Intanto i Cinquestelle vanno per la loro strada. Non ne vogliano sapere di candidare un ‘big’, accollandosi i rischi che una scelta simile comporta. Strategie politiche particolari non se ne vedono, neanche colpi di genio. Sono forti come movimento, non lo sono sui candidati. Però, sono i più temuti e i veri concorrenti sia di Marchini che del Pd. 

Il Pd appunto, un partito, un programma: a Roma non si vede né l’uno, né l’altro. Tutto tace. Non esiste una rosa di candidati possibili e i pezzi da novanta non si sbilanciano. Il deus ex machina Goffredo Bettini non parla. E nemmeno l’unico del Pd che in loco ricopre ancora un incarico istituzionale di rilievo, il presidente della Regione Nicola Zingaretti. Brutto segno. Si potrebbe pensare che si sta lavorando per rimettere in sesto un partito malato e agonizzante. Ma questo silenzio più che di movimento ha il sapore di una stasi. Forse si attendono ordini dal segretario Renzi, forse si pensa di saltare questa tornata elettorale e appoggiare un candidato esterno. Forse, forse, forse… 

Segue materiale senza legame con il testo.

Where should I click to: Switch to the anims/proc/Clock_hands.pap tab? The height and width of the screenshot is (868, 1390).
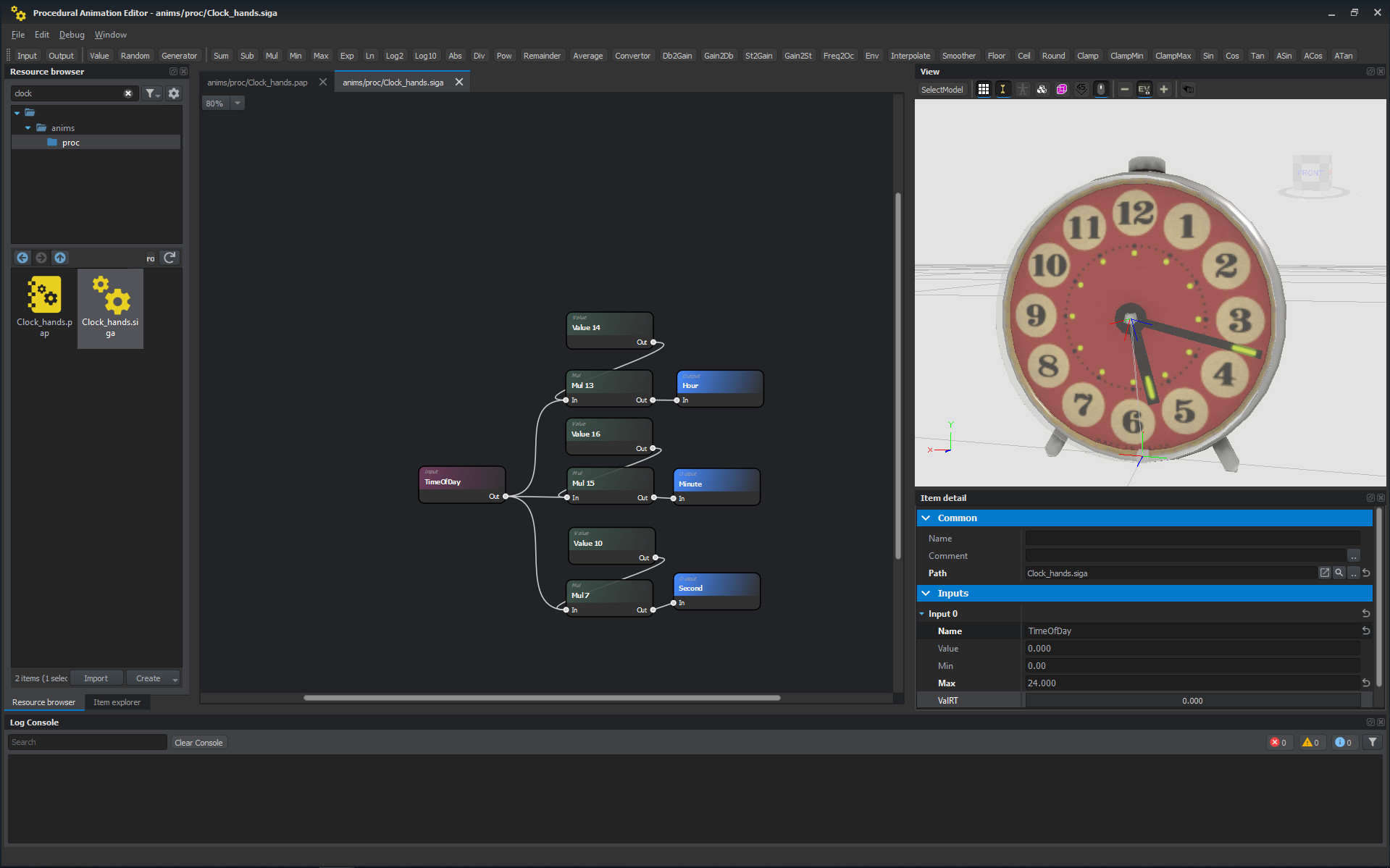click(257, 82)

Sinistra Italiana, appena nata, ha tante incognite di fronte a sé e le prossime elezioni a Roma sono un importante banco di prova per capire se è matura per passare dal ‘palazzo’ al consenso reale. Nel frattempo, qualche vecchia ‘gloria’ (si fa per dire) della politica capitolina, vedi Rutelli, si riaffaccia furbamente su questo scenario politicamente assai misero e tenta di tornare in sella. Come dire, al peggio non c’è mai fine.